Word and item position data
####
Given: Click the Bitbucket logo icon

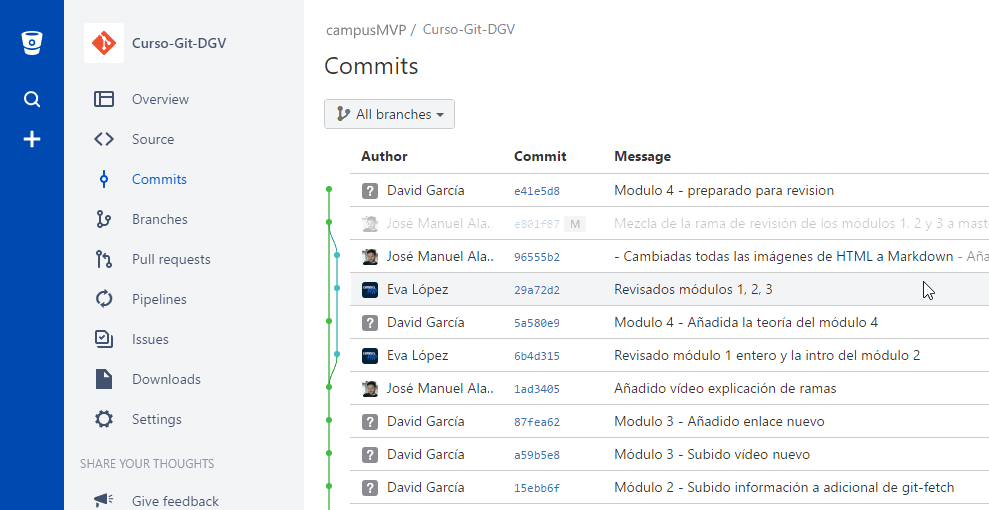Looking at the screenshot, I should click(32, 43).
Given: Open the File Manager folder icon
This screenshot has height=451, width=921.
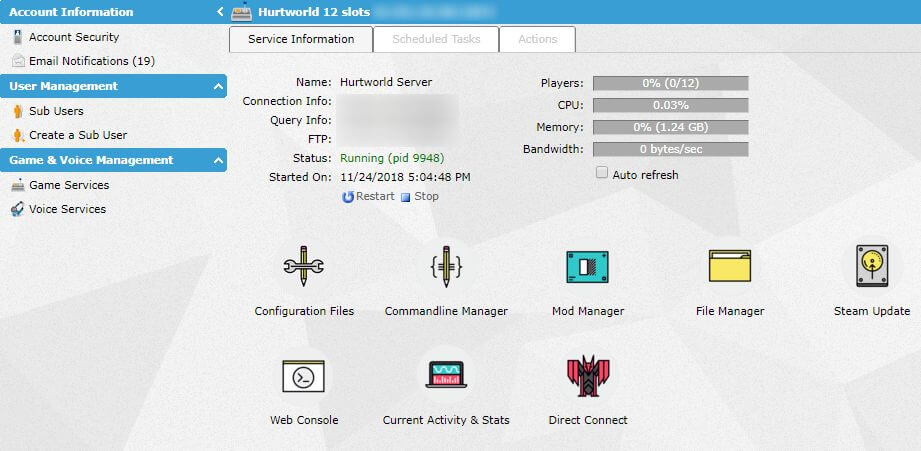Looking at the screenshot, I should [729, 267].
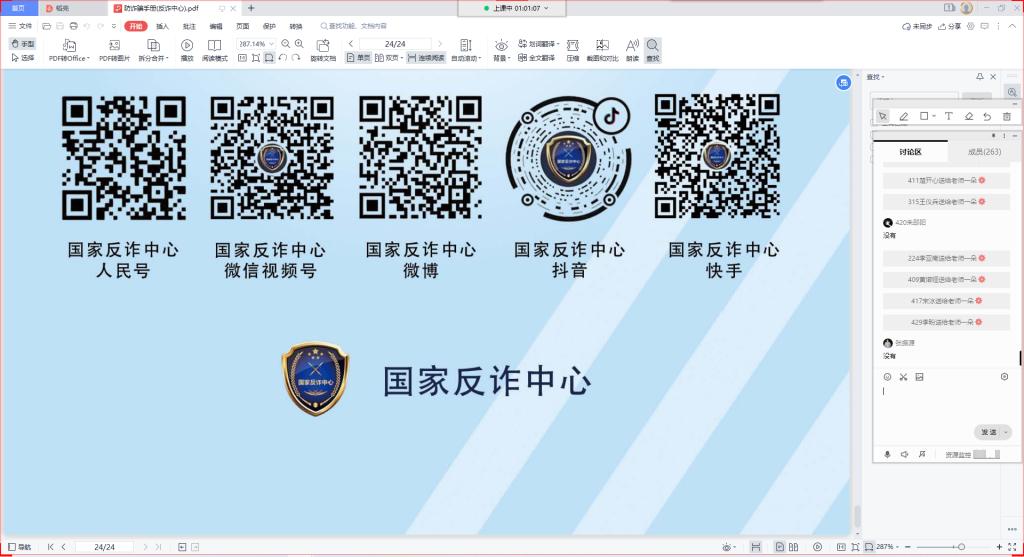The height and width of the screenshot is (557, 1024).
Task: Click the 截图和对比 screenshot icon
Action: pos(602,46)
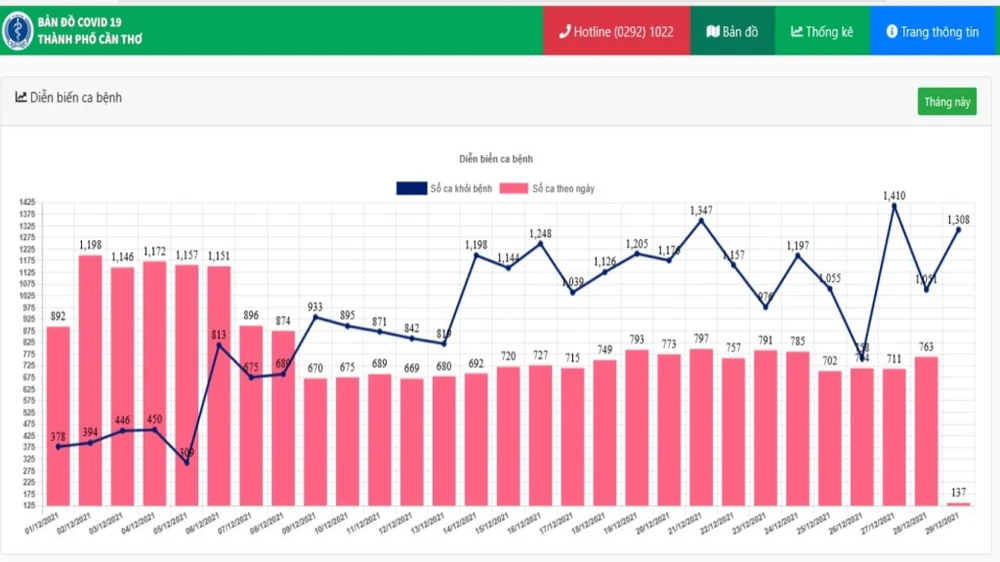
####
TO BE DONE:
Please copy all of the rows above exactly as they appear, leaving out the pictures.

RESULT OF THE TASK:
Given: Click the Bitbucket logo icon

Looking at the screenshot, I should click(32, 43).
Given: Open the File Manager folder icon
This screenshot has height=451, width=921.
Looking at the screenshot, I should [729, 267].
The height and width of the screenshot is (557, 1024).
Task: Click the 截图和对比 screenshot icon
Action: pos(602,46)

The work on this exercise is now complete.